Test–retest reliability of KINARM robot sensorimotor and cognitive assessment: in pediatric ice hockey players

Background Better diagnostic and prognostic tools are needed to address issues related to early diagnosis and management of concussion across the continuum of aging but particularly in children and adolescents. The purpose of the current study was to evaluate the reliability of robotic technology (KINARM robot) assessments of reaching, position sense, bimanual motor function, visuospatial skills, attention and decision making in youth ice hockey players (ages 10–14). Methods Thirty-four male children attended two testing days, one week apart. On day one, each subject completed five tasks on the robot with two examiners (alternating examiner sequence); the 2nd examiner followed the same procedure as the 1st immediately afterwards. One consistent examiner tested subjects one week later. This is a test-retest reliability study. The robotic tasks characterize sensorimotor and/or cognitive performance; 63 parameters from 5 tasks are reported. Session 1 was the 1st time the subject performed the 5 tasks, session 2 the 2nd time on day 1, and session 3 one week following.

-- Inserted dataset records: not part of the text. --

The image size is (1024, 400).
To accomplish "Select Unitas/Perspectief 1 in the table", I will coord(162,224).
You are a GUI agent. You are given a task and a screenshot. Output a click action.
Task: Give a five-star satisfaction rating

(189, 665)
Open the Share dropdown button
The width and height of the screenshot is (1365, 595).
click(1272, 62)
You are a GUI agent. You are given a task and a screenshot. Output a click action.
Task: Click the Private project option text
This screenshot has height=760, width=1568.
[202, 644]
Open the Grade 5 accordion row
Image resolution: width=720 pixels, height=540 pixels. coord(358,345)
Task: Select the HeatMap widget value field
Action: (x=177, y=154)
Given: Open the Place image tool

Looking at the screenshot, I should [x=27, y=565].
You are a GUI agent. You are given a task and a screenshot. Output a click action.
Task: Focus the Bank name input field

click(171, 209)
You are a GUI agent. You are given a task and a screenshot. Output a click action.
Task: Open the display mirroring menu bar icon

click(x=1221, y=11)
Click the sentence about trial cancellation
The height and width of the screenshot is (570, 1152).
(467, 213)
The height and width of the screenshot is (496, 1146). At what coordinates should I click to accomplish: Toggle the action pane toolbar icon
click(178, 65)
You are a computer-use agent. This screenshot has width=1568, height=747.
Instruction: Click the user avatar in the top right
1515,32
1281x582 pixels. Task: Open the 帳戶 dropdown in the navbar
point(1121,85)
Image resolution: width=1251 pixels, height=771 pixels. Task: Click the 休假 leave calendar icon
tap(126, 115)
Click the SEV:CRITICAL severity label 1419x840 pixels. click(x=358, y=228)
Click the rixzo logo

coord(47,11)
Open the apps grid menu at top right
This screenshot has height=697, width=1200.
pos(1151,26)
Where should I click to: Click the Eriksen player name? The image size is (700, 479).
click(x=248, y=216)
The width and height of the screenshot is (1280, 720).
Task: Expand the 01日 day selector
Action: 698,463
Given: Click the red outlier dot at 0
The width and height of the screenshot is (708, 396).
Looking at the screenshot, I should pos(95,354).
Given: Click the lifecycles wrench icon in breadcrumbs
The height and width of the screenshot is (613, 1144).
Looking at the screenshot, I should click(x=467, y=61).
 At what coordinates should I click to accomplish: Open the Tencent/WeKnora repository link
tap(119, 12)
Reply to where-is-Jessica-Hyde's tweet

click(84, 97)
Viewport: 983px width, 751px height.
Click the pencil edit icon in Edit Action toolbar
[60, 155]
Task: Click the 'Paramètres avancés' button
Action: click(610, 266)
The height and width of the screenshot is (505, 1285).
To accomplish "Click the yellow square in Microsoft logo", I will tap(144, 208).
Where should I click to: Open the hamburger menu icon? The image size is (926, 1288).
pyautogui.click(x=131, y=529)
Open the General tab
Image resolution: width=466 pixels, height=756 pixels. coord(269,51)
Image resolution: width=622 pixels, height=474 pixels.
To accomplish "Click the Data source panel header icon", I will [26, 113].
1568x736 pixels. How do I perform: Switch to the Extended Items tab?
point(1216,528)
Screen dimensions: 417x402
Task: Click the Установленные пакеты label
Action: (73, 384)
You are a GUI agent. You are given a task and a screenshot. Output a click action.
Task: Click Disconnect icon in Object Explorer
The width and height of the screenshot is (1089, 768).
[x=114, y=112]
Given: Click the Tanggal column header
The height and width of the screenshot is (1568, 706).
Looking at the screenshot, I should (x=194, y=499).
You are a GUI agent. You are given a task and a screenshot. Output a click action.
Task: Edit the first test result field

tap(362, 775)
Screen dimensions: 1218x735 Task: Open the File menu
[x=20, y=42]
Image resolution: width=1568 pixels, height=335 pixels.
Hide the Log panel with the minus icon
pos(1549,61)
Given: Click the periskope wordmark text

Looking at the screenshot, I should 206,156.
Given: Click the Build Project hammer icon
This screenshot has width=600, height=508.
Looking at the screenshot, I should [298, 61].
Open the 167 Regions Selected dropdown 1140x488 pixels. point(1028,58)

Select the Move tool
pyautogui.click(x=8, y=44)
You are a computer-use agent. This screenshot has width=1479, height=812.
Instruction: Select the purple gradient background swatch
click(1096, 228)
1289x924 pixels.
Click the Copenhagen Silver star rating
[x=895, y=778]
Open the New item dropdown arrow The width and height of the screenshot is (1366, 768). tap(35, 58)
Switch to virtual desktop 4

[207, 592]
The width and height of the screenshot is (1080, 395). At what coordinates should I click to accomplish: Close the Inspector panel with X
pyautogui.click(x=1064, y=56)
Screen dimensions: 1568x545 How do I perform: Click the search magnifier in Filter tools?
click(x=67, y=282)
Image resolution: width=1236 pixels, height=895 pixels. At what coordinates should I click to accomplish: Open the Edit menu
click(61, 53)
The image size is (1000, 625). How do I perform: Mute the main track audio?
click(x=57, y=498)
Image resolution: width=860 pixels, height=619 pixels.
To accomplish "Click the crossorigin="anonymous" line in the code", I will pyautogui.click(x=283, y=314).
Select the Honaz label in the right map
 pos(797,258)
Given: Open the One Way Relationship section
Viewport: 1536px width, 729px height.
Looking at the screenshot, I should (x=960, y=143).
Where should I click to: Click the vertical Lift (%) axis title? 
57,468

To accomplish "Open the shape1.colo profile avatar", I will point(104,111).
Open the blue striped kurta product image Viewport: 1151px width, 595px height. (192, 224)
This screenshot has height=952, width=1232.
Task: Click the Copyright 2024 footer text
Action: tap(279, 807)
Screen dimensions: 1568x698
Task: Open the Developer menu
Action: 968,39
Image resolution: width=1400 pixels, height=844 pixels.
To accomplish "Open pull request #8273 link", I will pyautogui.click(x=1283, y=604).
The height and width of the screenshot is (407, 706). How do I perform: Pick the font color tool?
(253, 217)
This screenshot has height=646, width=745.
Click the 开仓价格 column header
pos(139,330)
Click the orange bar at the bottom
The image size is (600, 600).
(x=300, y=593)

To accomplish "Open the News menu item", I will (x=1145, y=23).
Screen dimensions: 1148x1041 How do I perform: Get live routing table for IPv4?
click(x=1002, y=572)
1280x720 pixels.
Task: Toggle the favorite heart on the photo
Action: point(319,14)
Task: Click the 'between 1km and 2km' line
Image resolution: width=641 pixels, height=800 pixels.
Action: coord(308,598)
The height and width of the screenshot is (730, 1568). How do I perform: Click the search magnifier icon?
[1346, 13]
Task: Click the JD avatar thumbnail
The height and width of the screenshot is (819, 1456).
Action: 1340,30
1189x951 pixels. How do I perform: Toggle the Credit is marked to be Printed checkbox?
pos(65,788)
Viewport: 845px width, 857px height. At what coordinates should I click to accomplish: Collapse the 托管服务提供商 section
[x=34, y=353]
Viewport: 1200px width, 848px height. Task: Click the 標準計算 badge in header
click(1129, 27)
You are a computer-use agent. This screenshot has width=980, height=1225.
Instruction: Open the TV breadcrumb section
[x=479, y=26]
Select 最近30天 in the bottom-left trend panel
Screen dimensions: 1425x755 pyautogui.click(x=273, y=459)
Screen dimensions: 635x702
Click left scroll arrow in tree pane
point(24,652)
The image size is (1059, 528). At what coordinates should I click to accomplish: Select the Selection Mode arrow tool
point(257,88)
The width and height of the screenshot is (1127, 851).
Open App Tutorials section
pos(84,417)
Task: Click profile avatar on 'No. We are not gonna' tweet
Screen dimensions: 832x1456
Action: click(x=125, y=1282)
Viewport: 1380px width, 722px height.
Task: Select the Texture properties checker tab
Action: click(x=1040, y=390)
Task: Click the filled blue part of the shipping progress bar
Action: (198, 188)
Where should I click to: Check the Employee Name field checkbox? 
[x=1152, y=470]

Results Intra-class correlation coefficients ranged from 0.06 to 0.91 and 0.09 to 0.90 for session 1 to 2 and 2 to 3, respectively. Bland-Altman plots showed agreement in a majority of the parameters and a learning effect in 25 % and 24 % of parameters in session 1 vs 2 and 1 vs 3, respectively but none for session 2 vs 3. Of those that showed a learning effect, only 8 % of parameters in session 1 vs 2 and 10 % in session 1 vs 3 had a clinical relevance measure ≥ 0.8. Conclusions The relative homogeneity of the sample and the effect of learning seen in some of the task parameters appears to have negatively impacted the intra-class correlation coefficients from session 1 to 2, with less impact for 2 to 3. The Bland-Altman analysis supports good absolute reliability in healthy male children with no neurological impairment ranging in age from 10 to 14. The clinically relevant learning effect seen, in a small number of parameters could be addressed by creating a learning effect adjustment factor and/or implementing a practice session, which would eliminate the learning effect.